As of June 30, 2017, the Company had approximately $2.0 billion and $1.7 billion of capital loss carryforwards in Australia and the U.K., respectively, which may be carried forward indefinitely and which are subject to tax authority review. Realization of our capital losses is dependent on generating capital gain taxable income and satisfying certain continuity of business requirements. The Company recorded a deferred tax asset of $904 million and $803 million as of June 30, 2017 and 2016, respectively, for these capital loss carryforwards, however, it is more likely than not that the Company will not generate capital gain income in the normal course of business in these jurisdictions. Accordingly, valuation allowances of $904 million and $803 million have been established to reduce the capital loss carryforward deferred tax asset to an amount that will more likely than not be realized as of June 30, 2017 and 2016, respectively.

As of June 30, 2017, the Company had approximately $36 million of U.S. Federal tax credit carryforwards which includes $23 million of foreign tax credits and $13 million of research and development credits which begin to expire in 2025 and 2036, respectively.

As of June 30, 2017, the Company had approximately $26 million of non-U.S. tax credit carryforwards which expire in various amounts beginning in 2025 and $7 million of state tax credit carryforwards (net of U.S. federal benefit), which expire in various amounts beginning in 2018. In accordance with the Company’s accounting policy, a valuation allowance of $7 million has been established to reduce the deferred tax asset associated with the Company’s non-U.S. and state credit carryforwards to an amount that will more likely than not be realized as of June 30, 2017.

Tax Sharing and Indemnification Agreement

The Company entered into a Tax Sharing and Indemnification Agreement with 21st Century Fox that governs the Company’s and 21st Century Fox’s respective rights, responsibilities, and obligations with respect to tax liabilities and benefits, tax attributes, tax contests and other matters regarding income taxes, non-income taxes and related tax returns. Among other matters, as subsidiaries of 21st Century Fox prior to the Separation, the Company and each of its domestic subsidiaries have joint and several liability with 21st Century Fox for the consolidated U.S. federal income taxes of the 21st Century Fox consolidated group relating to any taxable periods during which the Company or any of such subsidiaries were a member of the 21st Century Fox consolidated group. Under the Tax Sharing and Indemnification Agreement, 21st Century Fox will indemnify the Company for any such liability.

The Tax Sharing and Indemnification Agreement provides that the Company will generally indemnify 21st Century Fox against taxes attributable to the Company’s assets or operations for all tax periods or portions thereof after the Separation. For taxable periods or portions thereof prior to the Separation, 21st Century Fox will generally indemnify the Company against U.S. consolidated taxes attributable to such periods, and the Company will indemnify 21st Century Fox against the Company’s separately filed U.S., state, and foreign taxes and foreign consolidated taxes for such periods.

#### TASK ITEM A:
In the tax passage, what amount of capital loss carryforwards did the Company have in the U.K. as of June 30, 2017?

#### EXTRACTED ENTRIES:
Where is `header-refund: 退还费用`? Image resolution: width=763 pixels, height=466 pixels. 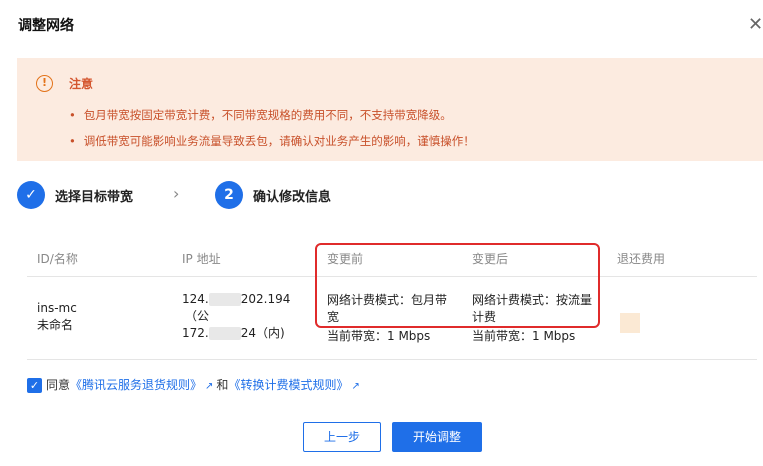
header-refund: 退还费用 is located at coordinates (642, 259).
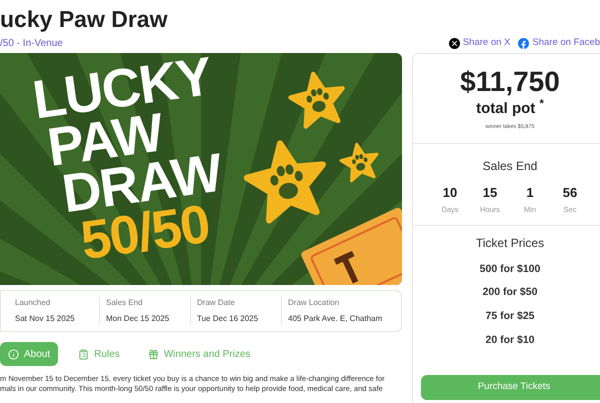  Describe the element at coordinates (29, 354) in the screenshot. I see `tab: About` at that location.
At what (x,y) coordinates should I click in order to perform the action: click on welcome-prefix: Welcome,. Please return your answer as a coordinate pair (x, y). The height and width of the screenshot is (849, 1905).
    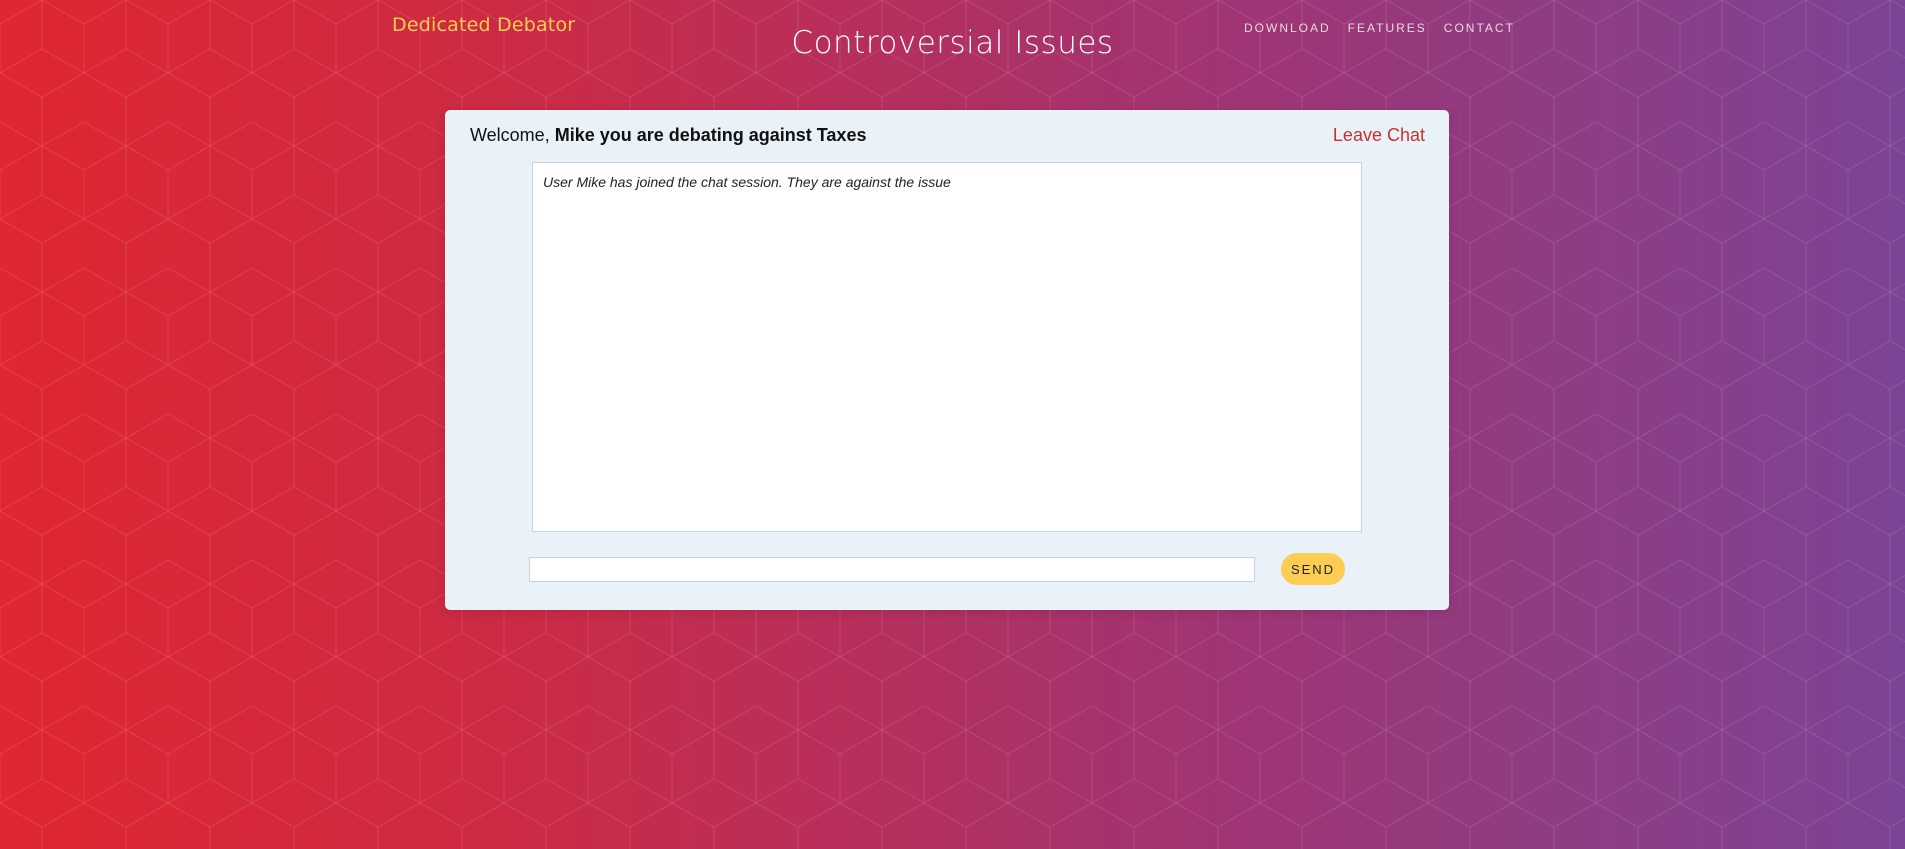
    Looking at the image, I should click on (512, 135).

#### TASK ITEM B:
Please reproduce the records exactly, starting at the line that contains "At what (x,y)" and ending at the last line of the records, and leave out the pictures.

#### TASK OUTPUT A:
Approximately $1.7 billion.

#### TASK OUTPUT B:
At what (x,y) coordinates should I click in order to perform the action: click on welcome-prefix: Welcome,. Please return your answer as a coordinate pair (x, y). The height and width of the screenshot is (849, 1905).
    Looking at the image, I should click on (512, 135).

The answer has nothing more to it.